When I woke up, it was about five thirty in the morning. None of my alarms had gone off. Thinking, based on experience, that if I went back to sleep thinking “five more minutes” I would sleep for at least an hour and a half, I jumped off my bed. I showered and got ready to head out of the room. It was only a little after six.
I went to Kimball Dining Hall and ate breakfast with a few other people. I made sure to eat something healthy and drink plenty of water. They were supposed to help with brain performance and whatnot. I decided to leave Kimball at about twenty after eight. My class started at nine.
I arrived to my classroom, peeked through the window, and froze completely. It was almost completely filled. I could only spot one empty chair in the back of the room. I thought, desperately, “That’s my chair.”
Ignoring every bit of common sense I have, I walked into the classroom. Everyone turned their heads and gave me the glance that I was so scared of. “You are late on the first day?” the glances yelled.
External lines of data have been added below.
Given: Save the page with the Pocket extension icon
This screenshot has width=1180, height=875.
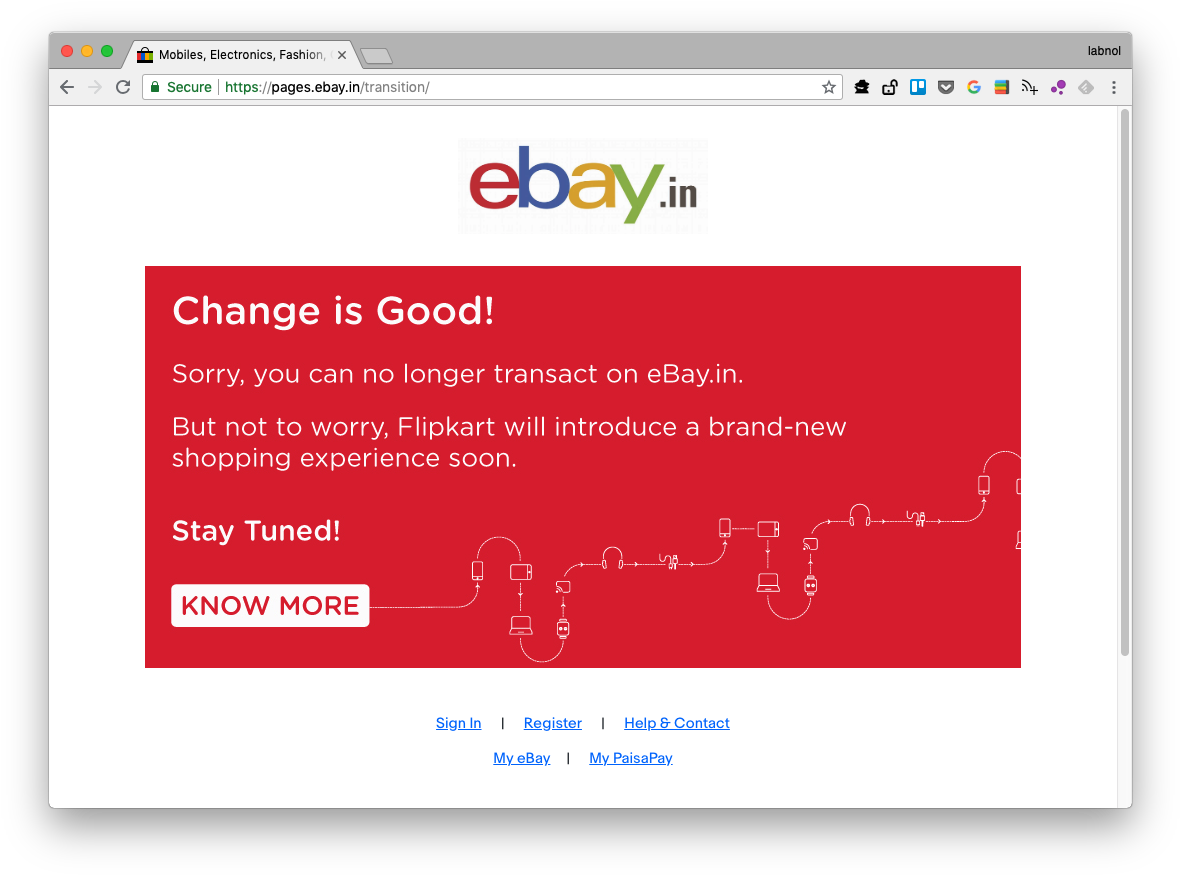Looking at the screenshot, I should [946, 87].

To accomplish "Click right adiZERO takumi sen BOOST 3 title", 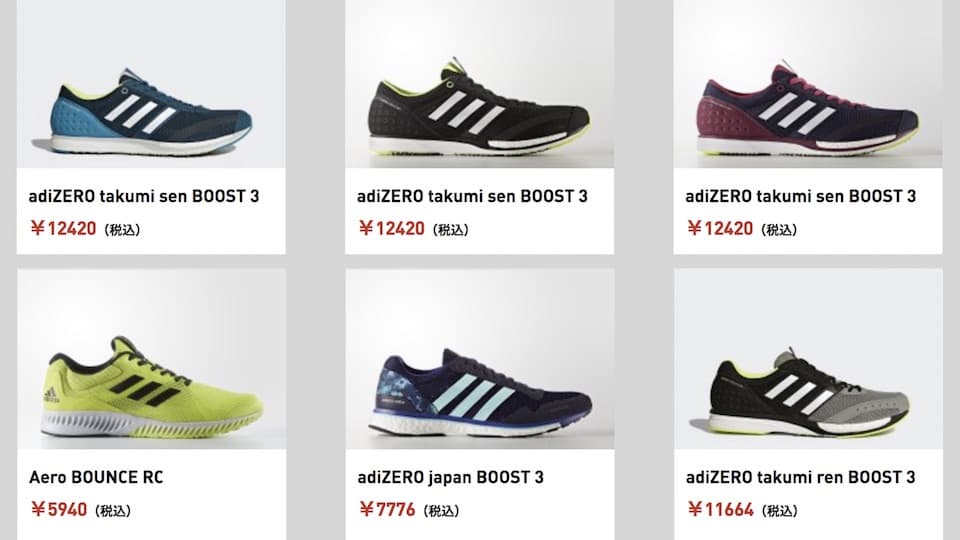I will 801,196.
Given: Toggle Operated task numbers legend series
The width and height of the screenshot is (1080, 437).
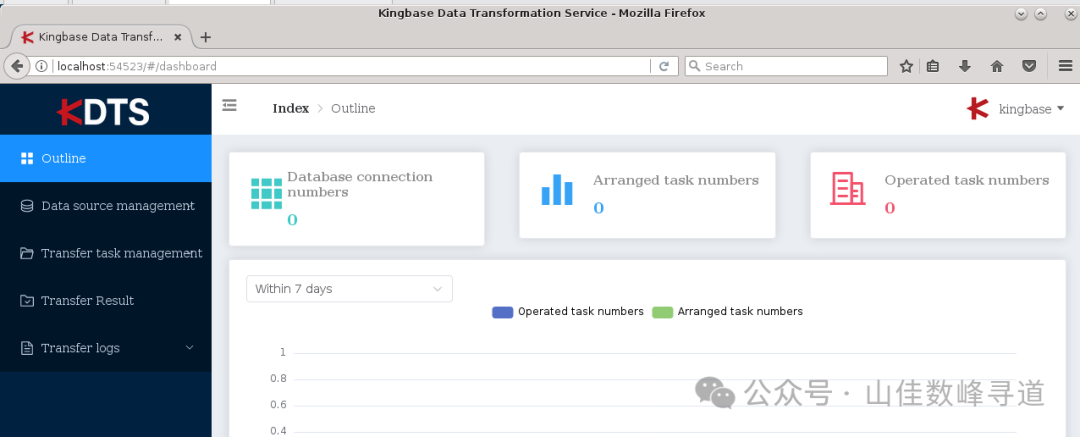Looking at the screenshot, I should click(567, 311).
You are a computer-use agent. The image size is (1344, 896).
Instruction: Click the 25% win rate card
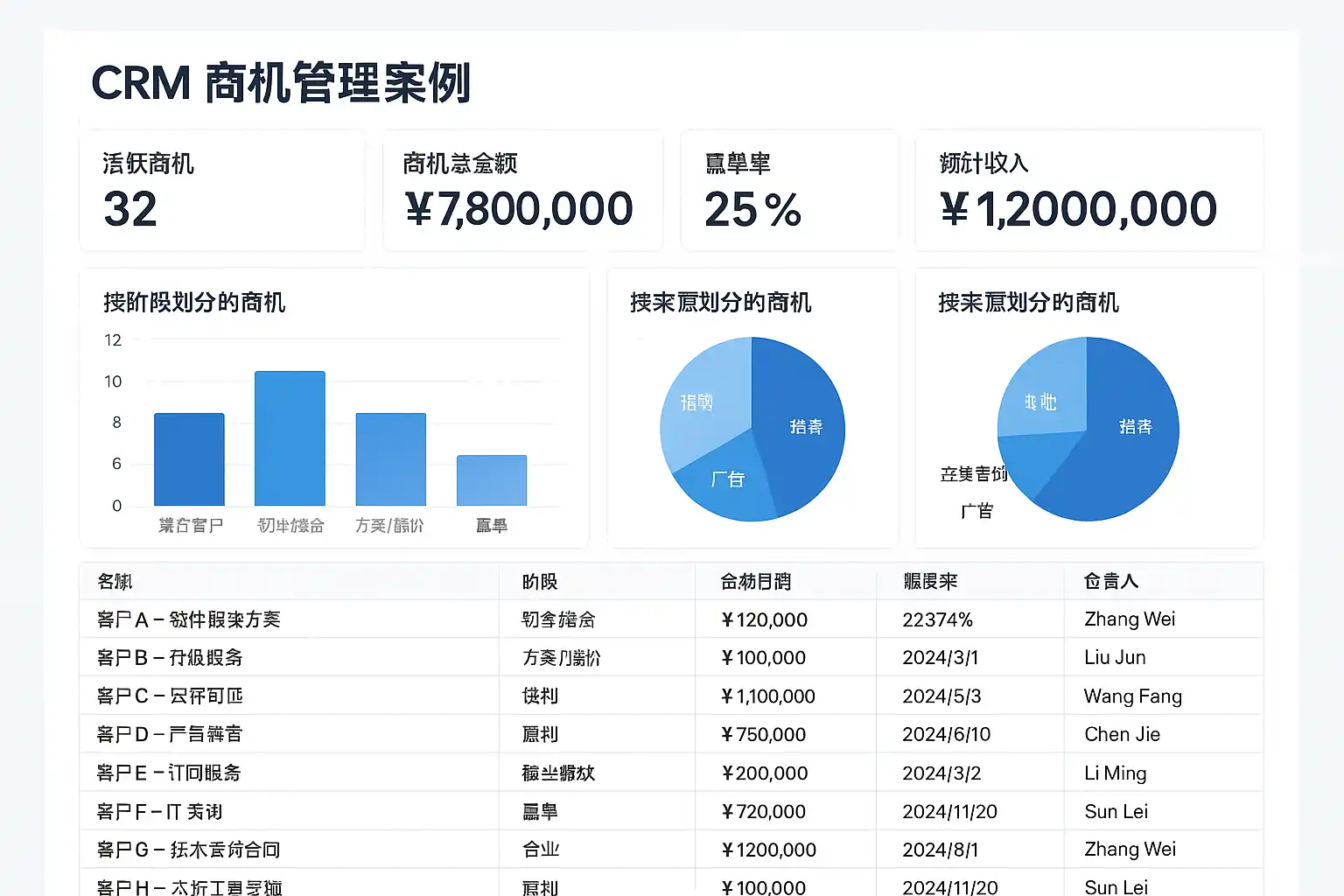tap(789, 191)
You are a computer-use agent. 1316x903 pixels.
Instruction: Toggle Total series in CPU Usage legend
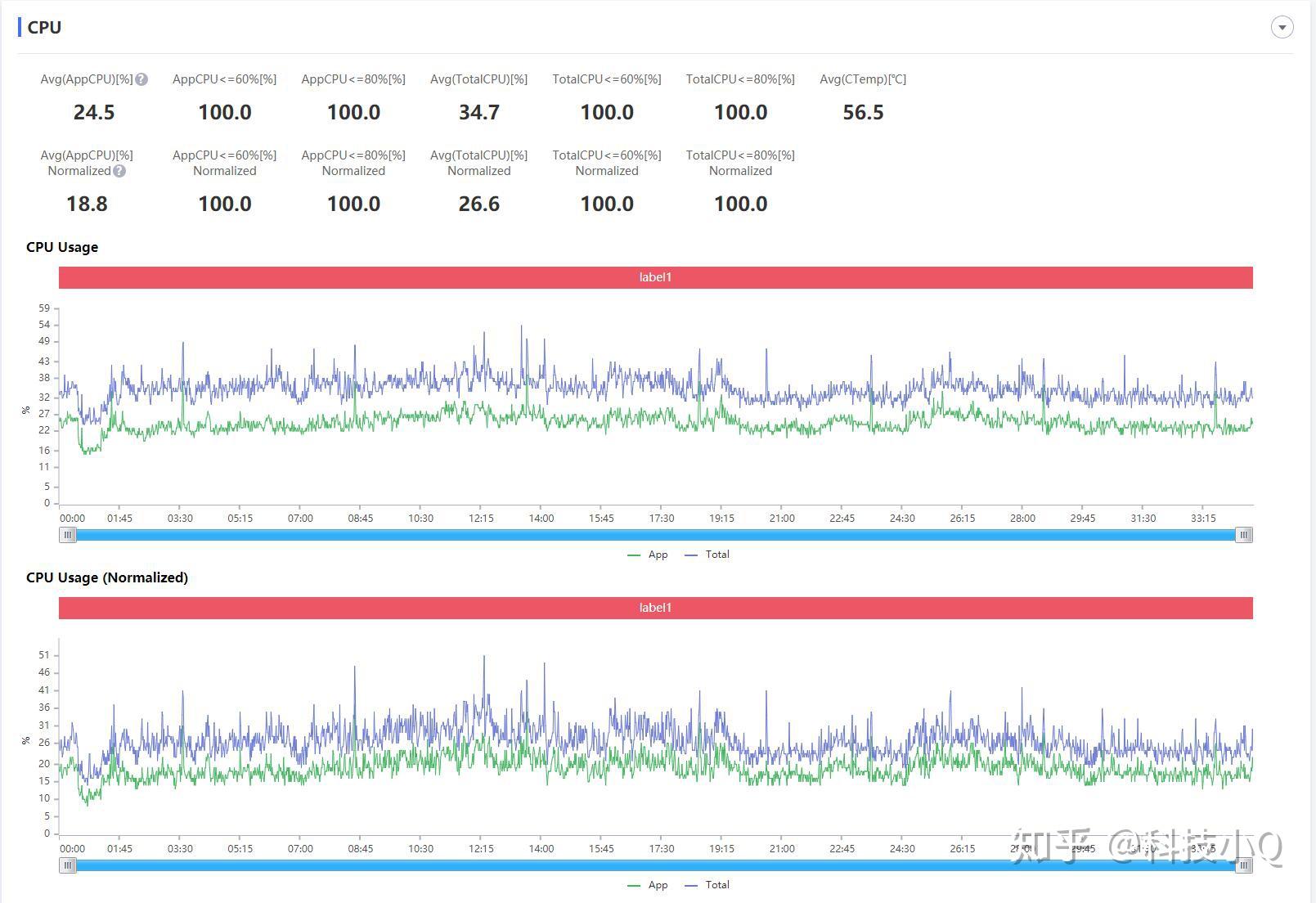(x=707, y=555)
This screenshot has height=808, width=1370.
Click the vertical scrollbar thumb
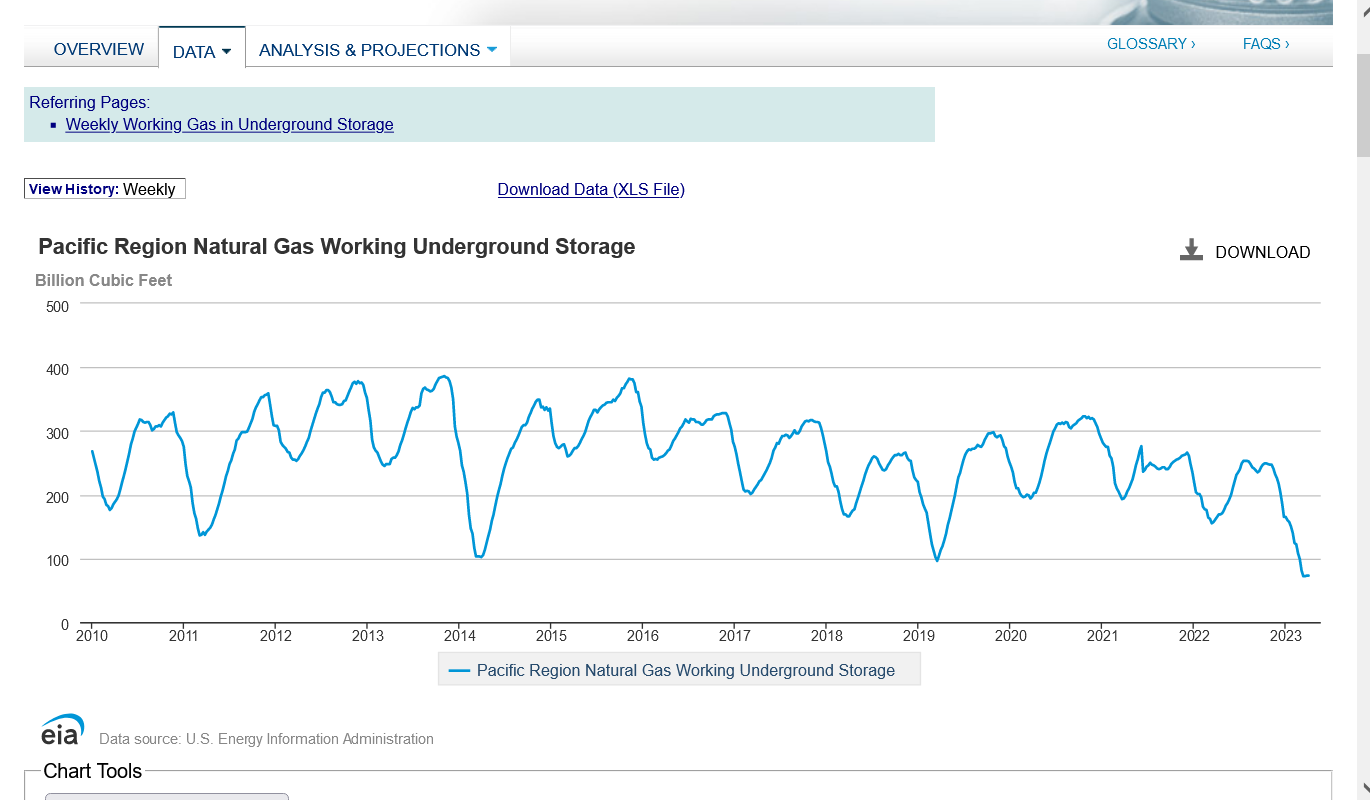pos(1362,105)
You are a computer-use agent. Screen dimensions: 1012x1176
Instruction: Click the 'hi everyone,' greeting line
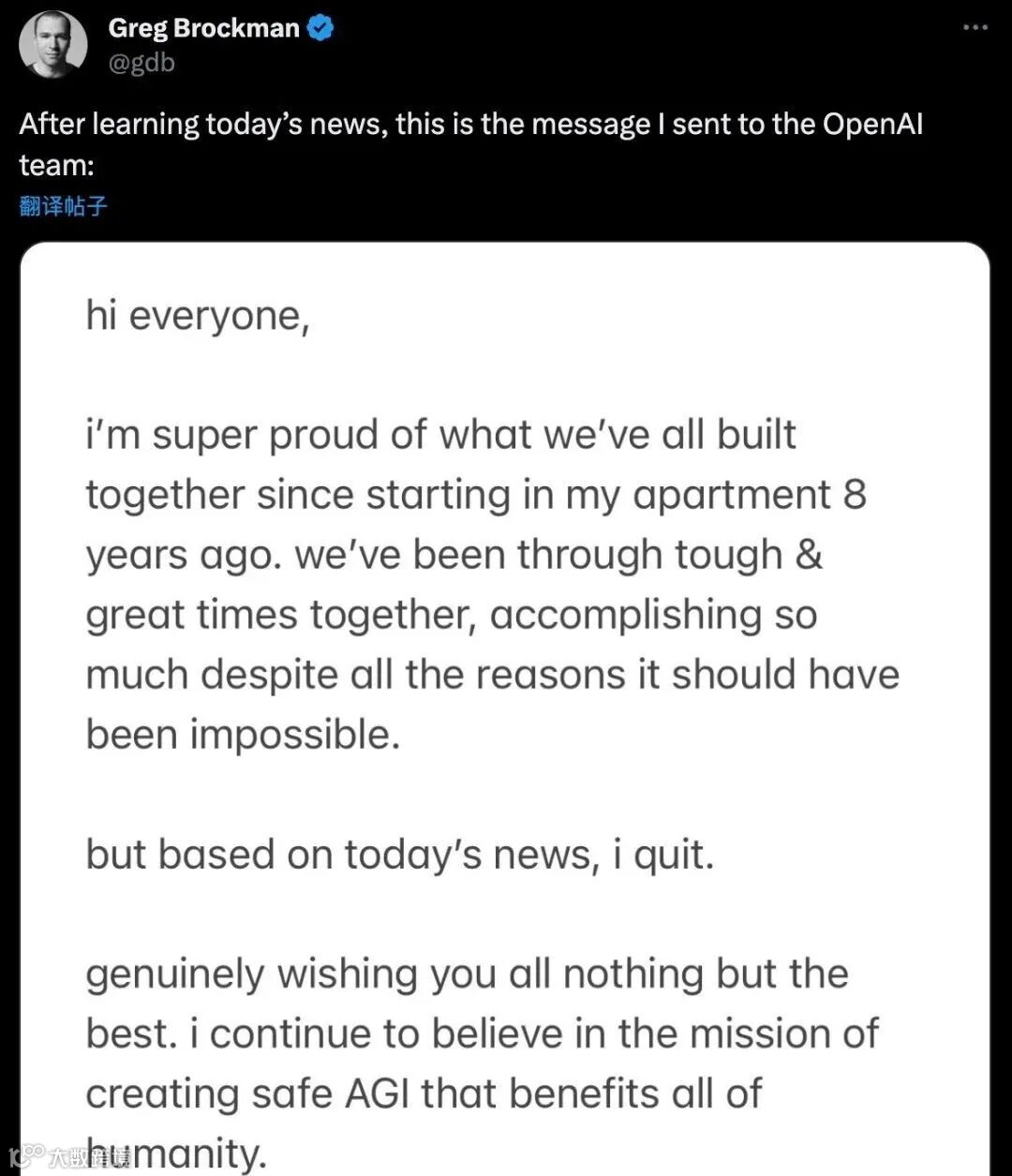coord(198,316)
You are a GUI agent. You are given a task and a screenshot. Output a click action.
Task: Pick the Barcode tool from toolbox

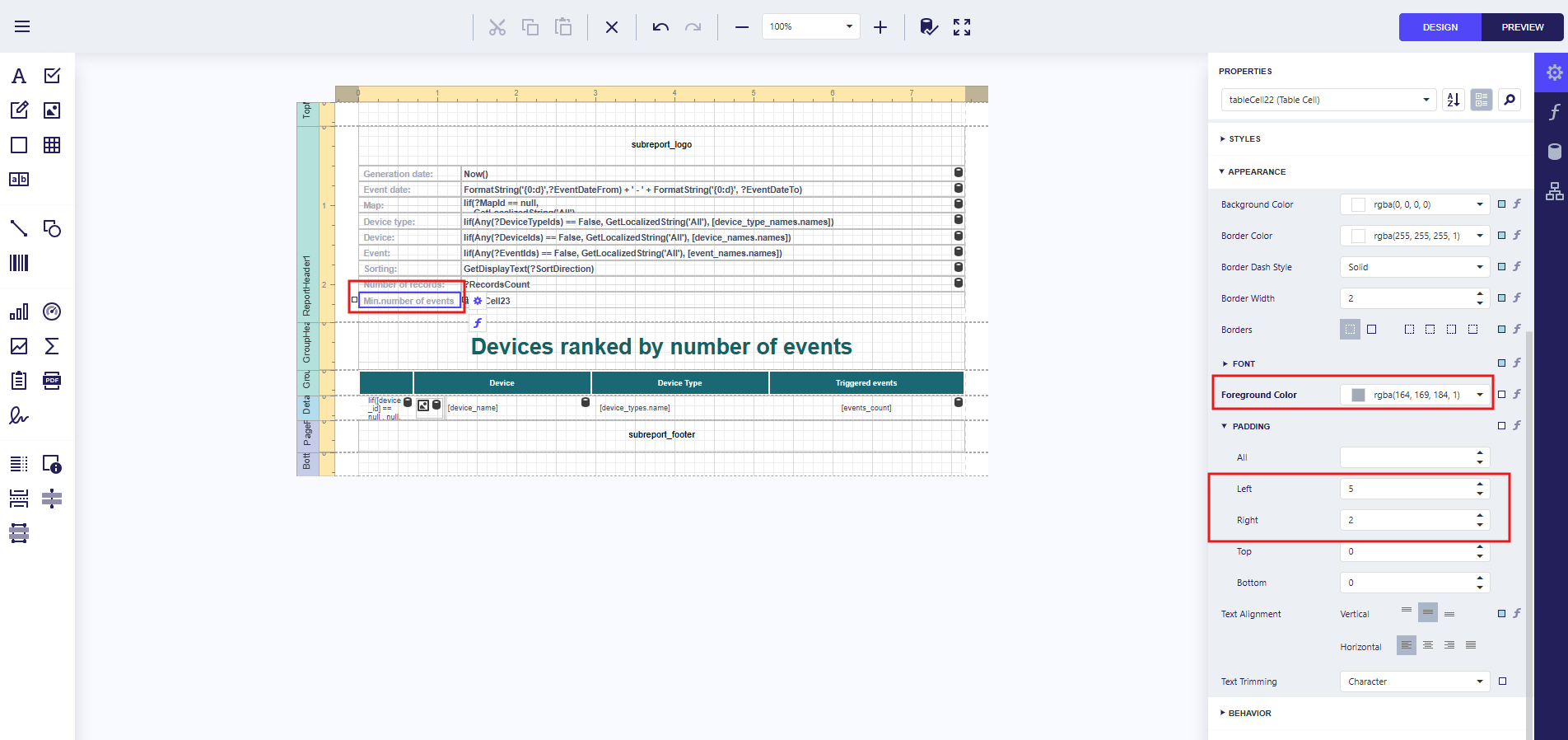point(19,263)
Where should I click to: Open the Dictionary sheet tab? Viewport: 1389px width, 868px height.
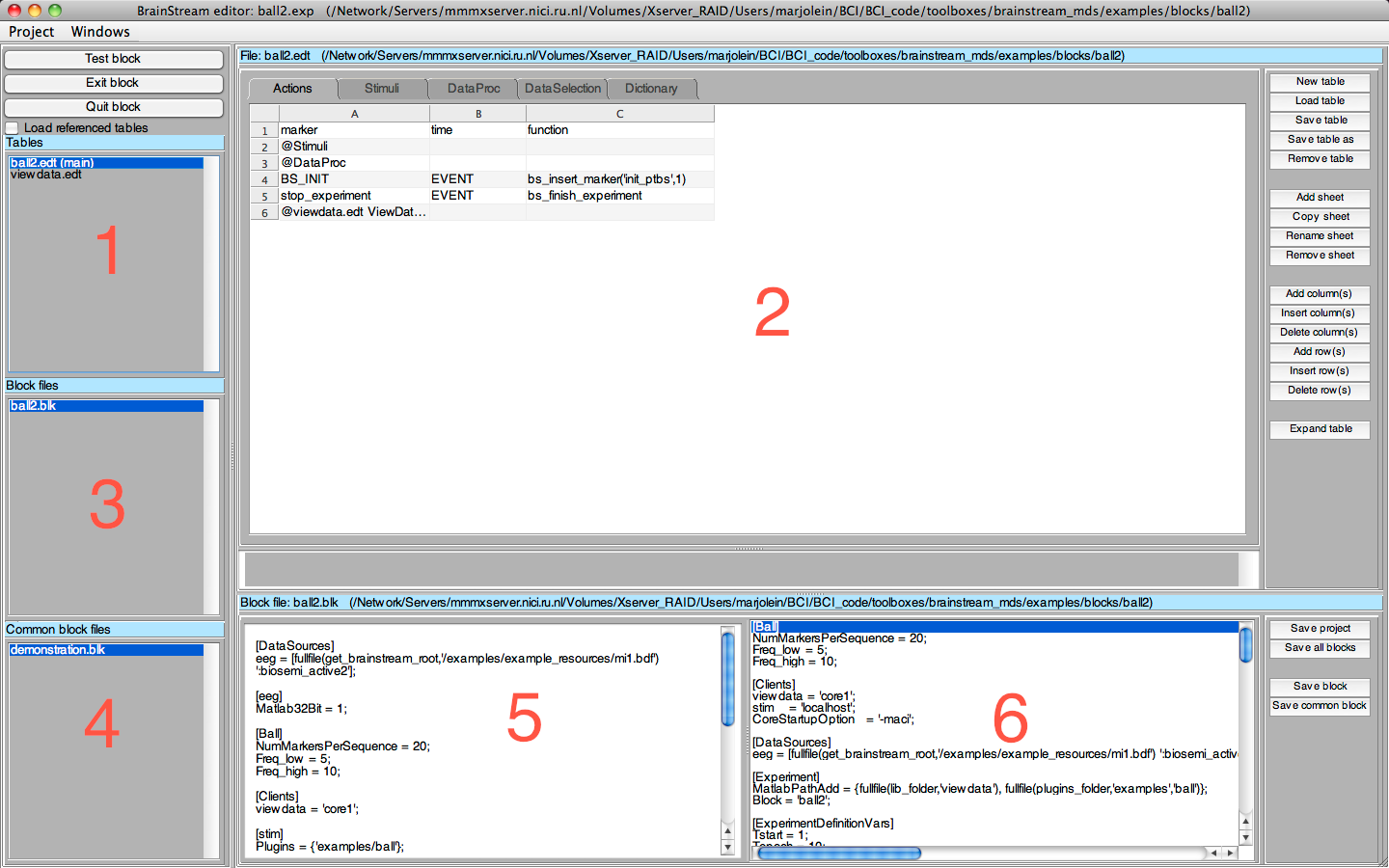click(651, 89)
The professor looked at me briefly, then, without any hesitation, kept reading the syllabus. I sat all the way in the back, on that empty chair.
The professor kept reading the syllabus and mentioned something about international relations. It was then that it clicked. I was in the right room and building, but half an hour too early. I entered the wrong class. I felt awkward in every sense of the word, but I did not dare walk out. I thought it would look rude, so I waited until the end of that class.
I approached the professor after class was over. “I’m sorry for interrupting class,” I said. “My class actually starts at nine. I just got confused.” The professor chuckled. “Okay,” he said before leaving. I then learned that, sometimes, too early can be bad, too. Just something to keep in mind.